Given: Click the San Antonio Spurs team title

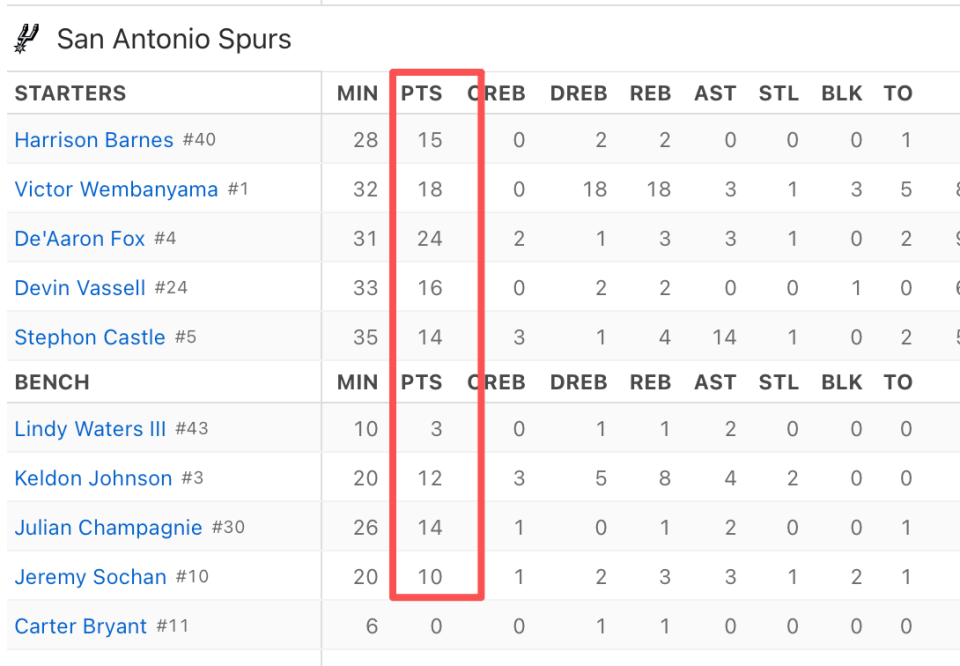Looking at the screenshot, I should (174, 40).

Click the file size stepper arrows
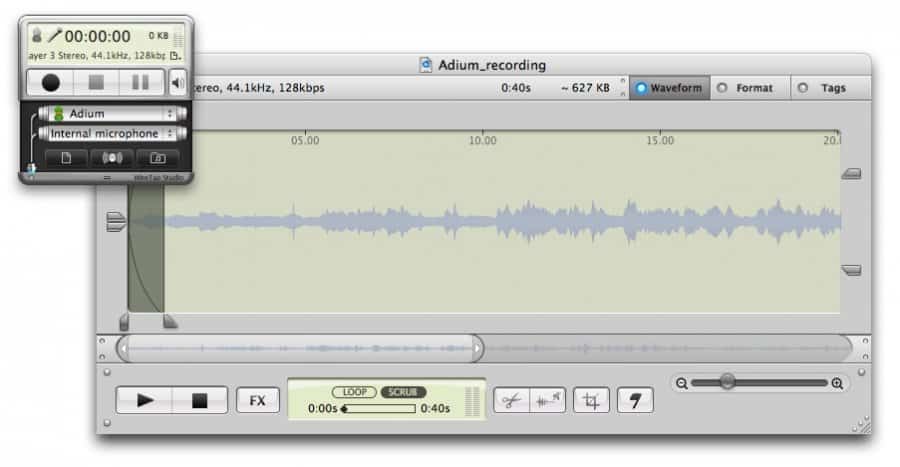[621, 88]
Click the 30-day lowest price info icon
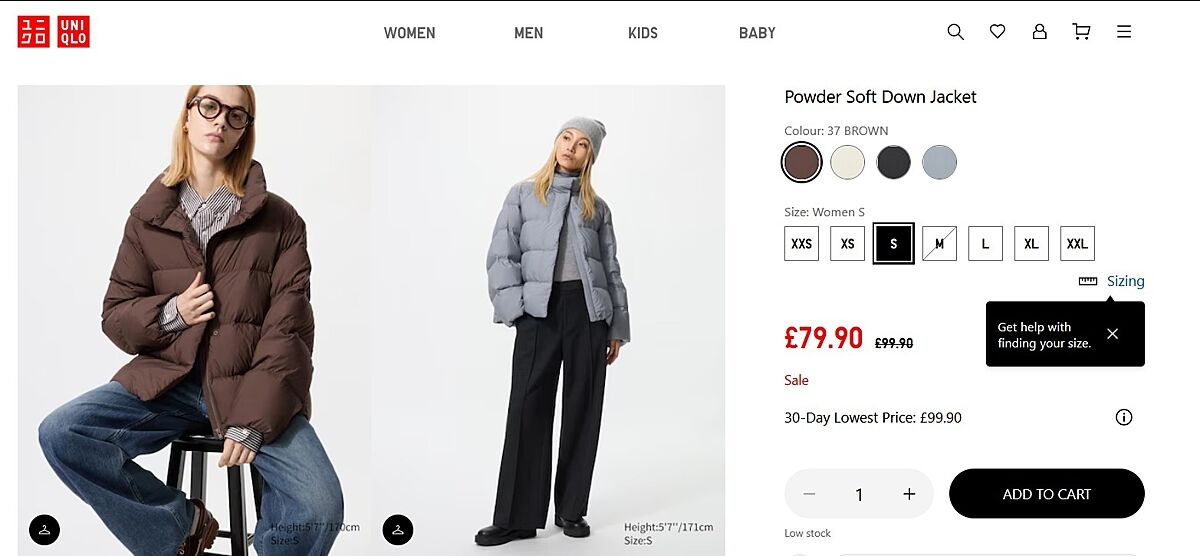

__Problem statement__.
Write out the listing again with "Click" replaced by "Tap" throughout and everything else unchanged. Leave the pictures out.

__Output below__.
Given: Tap the San Antonio Spurs team title

Looking at the screenshot, I should (174, 40).

Tap the file size stepper arrows
[621, 88]
Tap the 30-day lowest price info icon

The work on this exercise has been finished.